=== Vorliegender Text ===

Deswegen war es nicht verwunderlich, als nach Ausbruch der Unruhen im Iran das Obama-Lager sogleich aufmerkte: Sollte der US-Präsident die Widerstandsbewegung gar gefördert haben, als er das Regime umgarnte? Der amerikanische Satan, der lange Zeit für jede Opposition und Bosheit im Iran verantwortlich gemacht wurde, streckte nun die Hand aus und überwältigte das persische Volk mit Freundschaftsgesten. Und plötzlich hat die Opposition die Freiheit, gegen die Arbeit von Präsident Ahmadinedschad und die Repression seines Regimes aufzubegehren. Amerika als Sündenbock verfängt nicht mehr.
Obamas Atem war auch im wichtigsten Widerlager der Krisenregion zu spüren: in Israel. Auch da hatte das Volk gerade gewählt und den USA mit der konservativen Koalition unter Benjamin Netanjahu einen ungewohnt widerborstigen Verbündeten im Nahen Osten beschert. Israel, das sich immer der Unterstützung aus den USA sicher sein konnte, verweigerte sich nun den wichtigsten Prinzipien des gemeinsam vereinbarten Friedensprozesses. Besonders zwei Elemente rückten ins Zentrum des amerikanisch-israelischen Streits: Zu welchen Konditionen wird die Regierung Netanjahu Palästina als eigenständigen Staat anerkennen; und wann stoppt die Regierung den geradezu fanatisch betriebenen Ausbau der Siedlungen weit in das palästinensisch kontrollierte Gebiet hinein?
Die offenkundige Friedensunwilligkeit der Regierung Netanjahu führte schon bei den ersten Begegnungen der neuen Regierung mit den Vertretern Obamas zu scharfen Auseinandersetzungen – und in Washington wuchs ein Unmut, wie ihn Israel in Jahrzehnten nicht erlebt hatte. Überall in der Region ist nach dem Ende von Präsident Bush die Bereitschaft zur Veränderung zu spüren. Die arabischen Staaten warten auf den Moment der Öffnung, die bleierne Zeit seit dem 11. September 2001 hat den Hunger nach Veränderung geweckt.

=== Auszug aus Datensatz ===

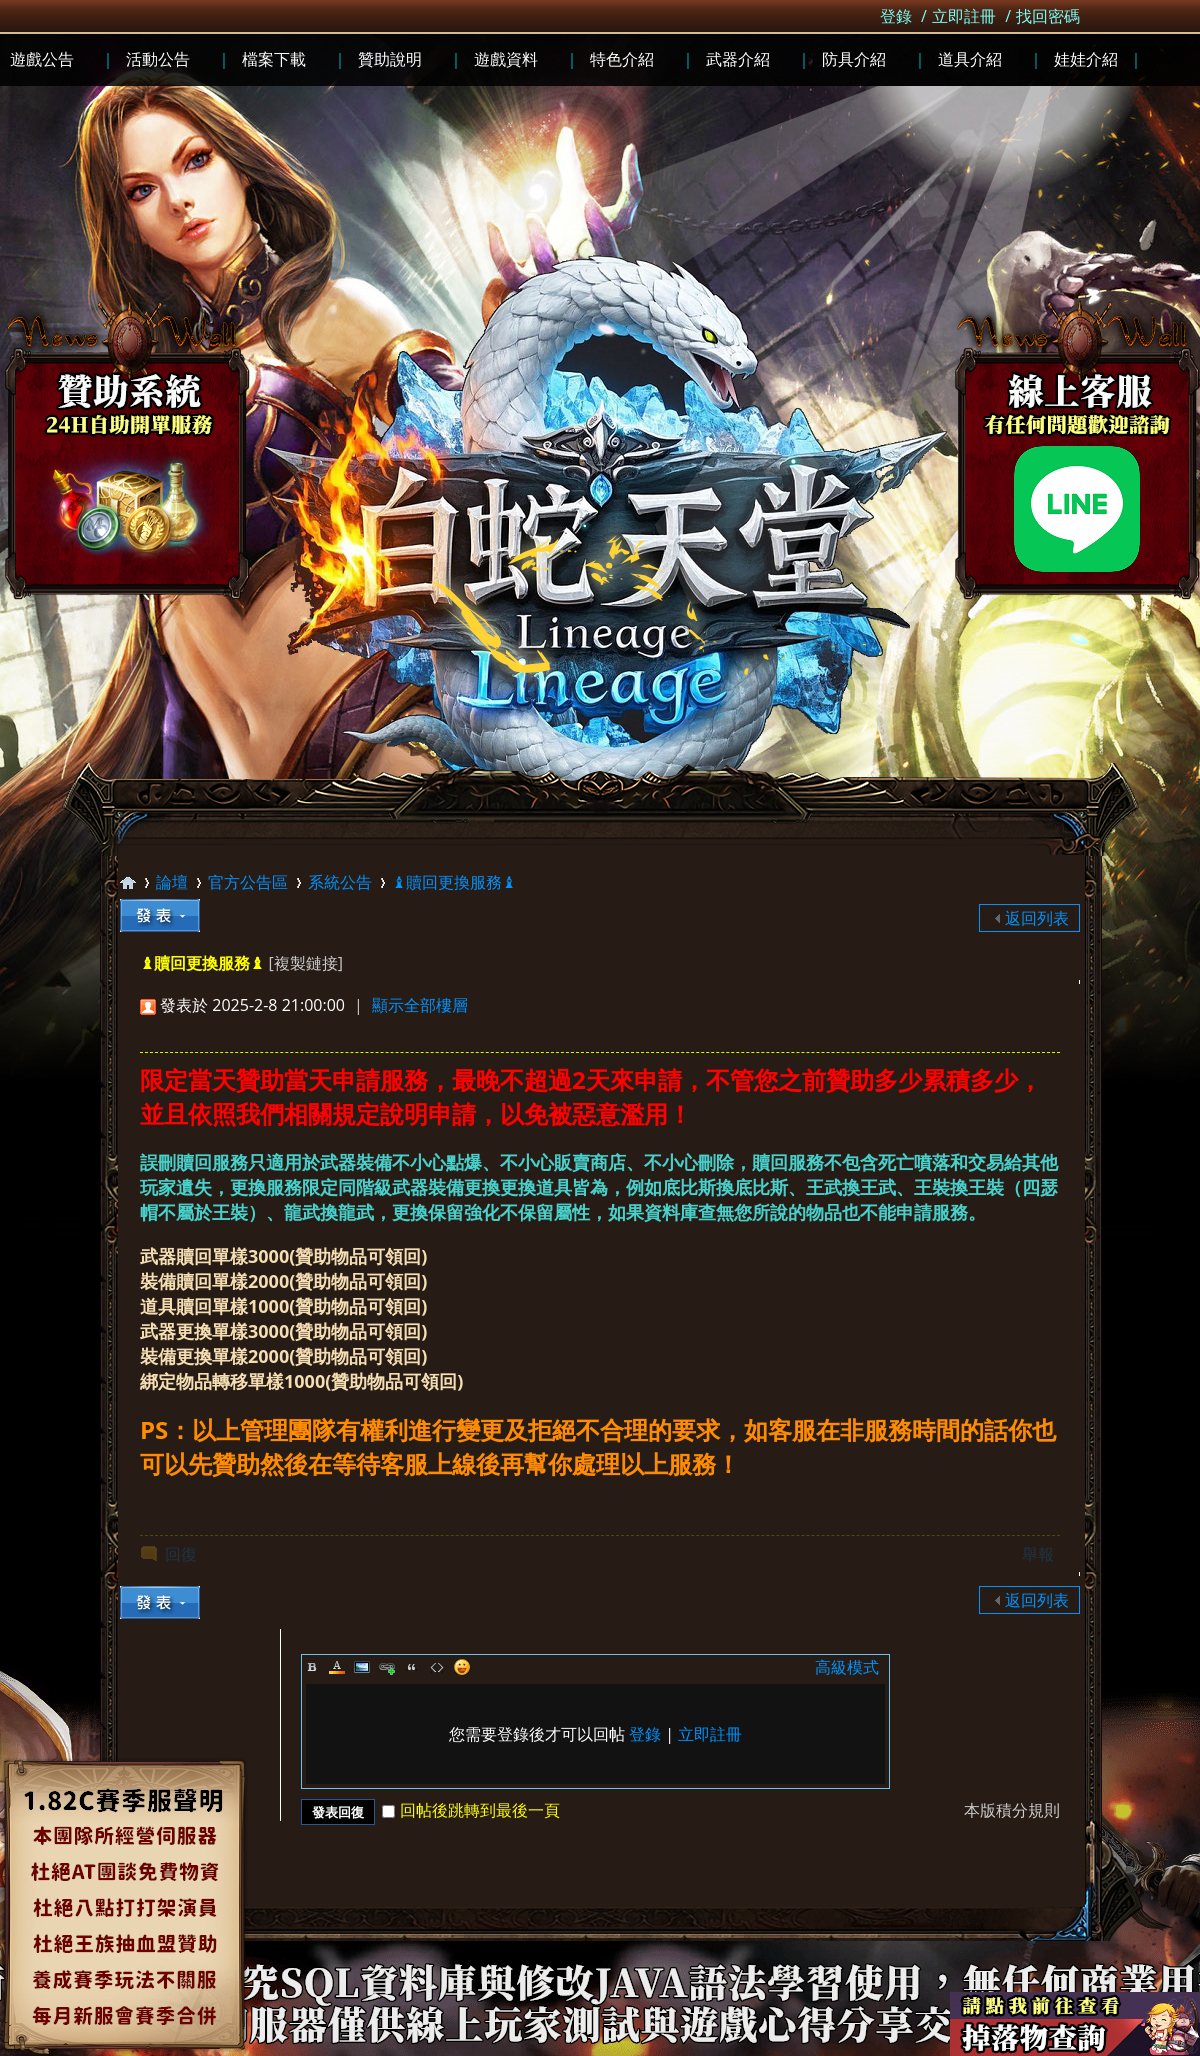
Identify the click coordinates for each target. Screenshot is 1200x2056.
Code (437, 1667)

===

**Aufgaben zur Übung**
**1)** Entscheiden Sie für jede Aussage, ob sie mit dem Text über Obama und den Nahen Osten übereinstimmt. Antworten Sie jeweils mit Ja oder Nein und zitieren Sie die maßgeblichen Worte des Textes wörtlich: (a) Israel konnte sich der Unterstützung aus den USA stets sicher sein. (b) Benjamin Netanjahu steht an der Spitze einer liberalen Koalition. (c) Amerika funktioniert im Iran weiterhin als Sündenbock.
**2)** Übersetzen Sie diesen Satz aus dem Text über Obama und den Nahen Osten ins Englische: „Überall in der Region ist nach dem Ende von Präsident Bush die Bereitschaft zur Veränderung zu spüren.“
**3)** Schreiben Sie aus dem Text über Obama und den Nahen Osten die Stelle ab, die mit „Die offenkundige Friedensunwilligkeit“ beginnt und bis einschließlich „nach Veränderung geweckt.“ reicht.

**Lösungen**
**1)**
(a) Ja: „Israel, das sich immer der Unterstützung aus den USA sicher sein konnte“
(b) Nein: „mit der konservativen Koalition unter Benjamin Netanjahu“
(c) Nein: „Amerika als Sündenbock verfängt nicht mehr.“

**2)** Everywhere in the region, after the end of President Bush, a readiness for change can be felt.

**3)**
Die offenkundige Friedensunwilligkeit der Regierung Netanjahu führte schon bei den ersten Begegnungen der neuen Regierung mit den Vertretern Obamas zu scharfen Auseinandersetzungen – und in Washington wuchs ein Unmut, wie ihn Israel in Jahrzehnten nicht erlebt hatte. Überall in der Region ist nach dem Ende von Präsident Bush die Bereitschaft zur Veränderung zu spüren. Die arabischen Staaten warten auf den Moment der Öffnung, die bleierne Zeit seit dem 11. September 2001 hat den Hunger nach Veränderung geweckt.